Hurricane Irma, one of the most forceful Atlantic storms of the century, has been churning across the Atlantic Ocean on a collision course with Puerto Rico and the Virgin Islands, bearing down on the northern Caribbean with a devastating mix of fierce winds, surf and rain.

The eye of Irma, a Category 5 storm packing winds of 295 km per hour was expected to sweep through the northern Leeward Islands, east of Puerto Rico en route to a Florida landfall on Saturday (September 9), the US National Hurricane Center (NHC) in Miami reported.

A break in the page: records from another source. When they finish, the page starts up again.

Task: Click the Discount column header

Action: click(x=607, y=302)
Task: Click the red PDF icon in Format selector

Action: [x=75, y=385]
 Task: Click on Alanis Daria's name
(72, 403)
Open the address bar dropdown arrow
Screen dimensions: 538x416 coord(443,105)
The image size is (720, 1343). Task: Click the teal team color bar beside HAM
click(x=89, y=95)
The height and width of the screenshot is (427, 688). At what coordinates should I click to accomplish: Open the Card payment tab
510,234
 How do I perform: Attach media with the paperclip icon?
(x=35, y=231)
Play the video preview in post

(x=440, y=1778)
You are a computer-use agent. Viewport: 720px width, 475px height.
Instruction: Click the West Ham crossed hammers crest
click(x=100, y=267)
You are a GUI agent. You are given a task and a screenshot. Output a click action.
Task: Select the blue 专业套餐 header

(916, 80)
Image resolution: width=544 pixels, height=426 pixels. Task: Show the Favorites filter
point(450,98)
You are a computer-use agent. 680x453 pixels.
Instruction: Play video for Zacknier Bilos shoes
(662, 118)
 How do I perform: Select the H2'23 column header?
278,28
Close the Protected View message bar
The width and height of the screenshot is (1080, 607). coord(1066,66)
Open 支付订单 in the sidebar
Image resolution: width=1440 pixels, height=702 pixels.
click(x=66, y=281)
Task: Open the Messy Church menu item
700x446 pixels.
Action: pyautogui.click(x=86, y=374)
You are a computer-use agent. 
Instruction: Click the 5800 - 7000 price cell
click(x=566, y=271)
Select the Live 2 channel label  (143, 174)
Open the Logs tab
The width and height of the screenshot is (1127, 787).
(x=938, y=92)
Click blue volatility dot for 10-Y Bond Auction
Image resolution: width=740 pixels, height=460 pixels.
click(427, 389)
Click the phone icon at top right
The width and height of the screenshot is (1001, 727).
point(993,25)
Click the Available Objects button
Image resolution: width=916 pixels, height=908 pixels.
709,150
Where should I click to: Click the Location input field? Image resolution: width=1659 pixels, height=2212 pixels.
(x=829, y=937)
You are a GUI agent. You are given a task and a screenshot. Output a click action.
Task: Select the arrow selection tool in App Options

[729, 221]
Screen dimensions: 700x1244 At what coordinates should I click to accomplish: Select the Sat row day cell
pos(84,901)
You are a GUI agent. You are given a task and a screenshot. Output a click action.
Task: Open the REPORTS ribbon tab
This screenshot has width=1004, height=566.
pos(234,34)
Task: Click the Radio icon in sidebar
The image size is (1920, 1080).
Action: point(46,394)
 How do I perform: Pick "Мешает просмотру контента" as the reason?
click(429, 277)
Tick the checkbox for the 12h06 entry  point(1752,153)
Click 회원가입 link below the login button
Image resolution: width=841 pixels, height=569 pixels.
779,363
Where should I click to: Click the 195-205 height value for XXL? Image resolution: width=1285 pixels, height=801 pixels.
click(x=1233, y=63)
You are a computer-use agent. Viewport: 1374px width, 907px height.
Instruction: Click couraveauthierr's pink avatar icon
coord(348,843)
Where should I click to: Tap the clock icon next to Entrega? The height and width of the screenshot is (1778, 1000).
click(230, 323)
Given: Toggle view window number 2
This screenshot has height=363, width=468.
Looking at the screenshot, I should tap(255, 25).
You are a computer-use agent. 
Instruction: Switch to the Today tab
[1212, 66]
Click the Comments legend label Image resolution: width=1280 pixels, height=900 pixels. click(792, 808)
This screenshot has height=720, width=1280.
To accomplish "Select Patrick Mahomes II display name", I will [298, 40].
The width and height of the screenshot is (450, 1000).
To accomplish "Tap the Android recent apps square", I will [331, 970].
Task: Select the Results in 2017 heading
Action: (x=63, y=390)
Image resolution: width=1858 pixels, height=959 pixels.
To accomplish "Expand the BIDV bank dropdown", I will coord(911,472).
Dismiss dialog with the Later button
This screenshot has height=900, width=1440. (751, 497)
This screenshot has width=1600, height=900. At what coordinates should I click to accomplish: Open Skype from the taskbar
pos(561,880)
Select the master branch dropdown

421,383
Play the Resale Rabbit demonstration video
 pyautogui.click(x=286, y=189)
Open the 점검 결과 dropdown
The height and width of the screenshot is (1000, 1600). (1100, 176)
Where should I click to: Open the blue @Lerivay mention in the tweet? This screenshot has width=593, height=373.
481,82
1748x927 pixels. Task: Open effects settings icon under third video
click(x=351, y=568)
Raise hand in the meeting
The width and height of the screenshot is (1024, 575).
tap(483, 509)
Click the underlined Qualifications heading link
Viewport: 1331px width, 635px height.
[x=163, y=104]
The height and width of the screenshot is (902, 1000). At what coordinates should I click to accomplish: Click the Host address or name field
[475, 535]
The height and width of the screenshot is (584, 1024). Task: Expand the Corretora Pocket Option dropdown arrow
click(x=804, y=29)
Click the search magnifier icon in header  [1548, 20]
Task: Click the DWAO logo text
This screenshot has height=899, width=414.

The threat posed to the US mainland by Irma, described by NHC forecasters as a “potentially catastrophic” storm, loomed as Texas and Louisiana continued to reel from widespread destructive flooding from Hurricane Harvey.

President Donald Trump on Tuesday approved pre-landfall emergency declarations for Florida and the US territories of Puerto Rico and the Virgin Islands, mobilising federal disaster relief efforts in all three jurisdictions ahead of Irma’s arrival, the White House said.

Hurricane warnings, the highest level of NHC alerts, were posted for several of the Leeward Islands, including Antigua, Barbuda, Anguilla, Montserrat, St. Kitts and Nevis, as well as for the US and British Virgin Islands, Puerto Rico and the Dominican Republic.

“Preparations to protect life and property should be rushed to completion,” the Hurricane Center said, warning that Irma “will bring life-threatening wind, storm surge and rainfall hazards” to those islands.

Along the beachfront of Puerto Rico’s capital, San Juan, work crews scrambled to cover windows with plywood and corrugated metal shutters along Avenida Ashford, a stretch of restaurants, hotels and six-story apartments.